We need positive momentum right now. Not because I'm cheerleading for AI, but because the alternative is a country that rejects the most significant technological shift of our generation out of fear and confusion.

Building the Bridge

So here's what I'm NOT doing. I'm not waiting for Silicon Valley to figure out how to talk to normal people. I'm not hoping the next ad campaign will magically build trust.

I'm building anyway.

Every week, I show up and share what I'm learning. I document my failures. I explain workflows in plain English. I help non-technical professionals go from "AI user" to "AI builder" one step at a time. Not because I'm smarter than anyone else, but because I'm a few steps ahead and willing to share my journey.

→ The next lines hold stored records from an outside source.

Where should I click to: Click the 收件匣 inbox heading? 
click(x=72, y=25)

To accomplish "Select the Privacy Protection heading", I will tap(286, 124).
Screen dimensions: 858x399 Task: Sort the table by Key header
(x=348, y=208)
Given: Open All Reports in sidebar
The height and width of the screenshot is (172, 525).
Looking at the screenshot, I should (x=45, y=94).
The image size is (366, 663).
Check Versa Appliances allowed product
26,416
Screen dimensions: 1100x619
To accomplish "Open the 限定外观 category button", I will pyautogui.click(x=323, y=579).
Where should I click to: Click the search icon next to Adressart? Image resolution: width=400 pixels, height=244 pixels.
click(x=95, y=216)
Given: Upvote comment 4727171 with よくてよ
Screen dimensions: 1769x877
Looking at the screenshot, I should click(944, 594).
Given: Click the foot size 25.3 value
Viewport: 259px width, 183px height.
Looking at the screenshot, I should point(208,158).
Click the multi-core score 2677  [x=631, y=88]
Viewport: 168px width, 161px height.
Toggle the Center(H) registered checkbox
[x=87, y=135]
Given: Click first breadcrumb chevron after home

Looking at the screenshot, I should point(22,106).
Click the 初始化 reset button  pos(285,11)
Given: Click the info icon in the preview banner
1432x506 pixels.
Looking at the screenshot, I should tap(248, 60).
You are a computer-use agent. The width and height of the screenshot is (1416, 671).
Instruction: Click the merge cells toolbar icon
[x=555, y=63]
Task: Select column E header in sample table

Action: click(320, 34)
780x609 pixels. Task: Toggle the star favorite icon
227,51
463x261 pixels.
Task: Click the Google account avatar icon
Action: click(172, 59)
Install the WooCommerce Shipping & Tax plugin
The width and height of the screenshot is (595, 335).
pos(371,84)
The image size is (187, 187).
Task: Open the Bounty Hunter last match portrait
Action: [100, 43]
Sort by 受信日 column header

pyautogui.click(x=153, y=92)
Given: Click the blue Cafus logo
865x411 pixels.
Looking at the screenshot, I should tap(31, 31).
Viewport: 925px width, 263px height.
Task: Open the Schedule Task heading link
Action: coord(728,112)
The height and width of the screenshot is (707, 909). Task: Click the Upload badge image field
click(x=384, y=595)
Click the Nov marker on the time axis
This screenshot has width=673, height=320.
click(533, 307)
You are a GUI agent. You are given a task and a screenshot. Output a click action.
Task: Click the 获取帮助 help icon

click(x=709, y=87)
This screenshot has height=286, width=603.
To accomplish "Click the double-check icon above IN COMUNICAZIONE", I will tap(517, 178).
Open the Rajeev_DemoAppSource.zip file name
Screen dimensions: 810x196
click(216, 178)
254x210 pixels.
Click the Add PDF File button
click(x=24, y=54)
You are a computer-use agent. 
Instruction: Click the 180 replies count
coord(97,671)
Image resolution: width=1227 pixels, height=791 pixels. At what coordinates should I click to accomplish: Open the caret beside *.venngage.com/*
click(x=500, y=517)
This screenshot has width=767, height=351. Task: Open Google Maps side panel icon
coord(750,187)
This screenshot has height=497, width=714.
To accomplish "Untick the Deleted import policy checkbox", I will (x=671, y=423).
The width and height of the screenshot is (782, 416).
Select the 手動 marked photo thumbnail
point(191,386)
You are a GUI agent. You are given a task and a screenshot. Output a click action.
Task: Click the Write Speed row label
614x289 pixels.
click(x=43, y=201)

That's the bridge Silicon Valley isn't building. The one between their technology and our reality. Between their benchmarks and our workflows. Between their vision and our Tuesday afternoon.

If they won't build it, we will. Here's how:

Have one AI conversation with a skeptical coworker this week. Not a lecture. A conversation. Ask them what they're hearing about AI. Listen to their concerns. Then show them one thing you've built that saves you time. One workflow. One prompt. One small win. Don't sell them on the future. Show them what's possible right now.

Build one workflow and share it. Doesn't have to be fancy. A prompt that summarizes meeting notes. A way to draft emails faster. A research process that actually works. Build it. Document it. Share it on LinkedIn, in a Slack channel, with your team. Make the invisible visible.

These actions won't show up in Edelman's next survey. But they'll shift momentum in your circle. And momentum compounds.

So let them have their Super Bowl ads and their social media battles. We've got work to do.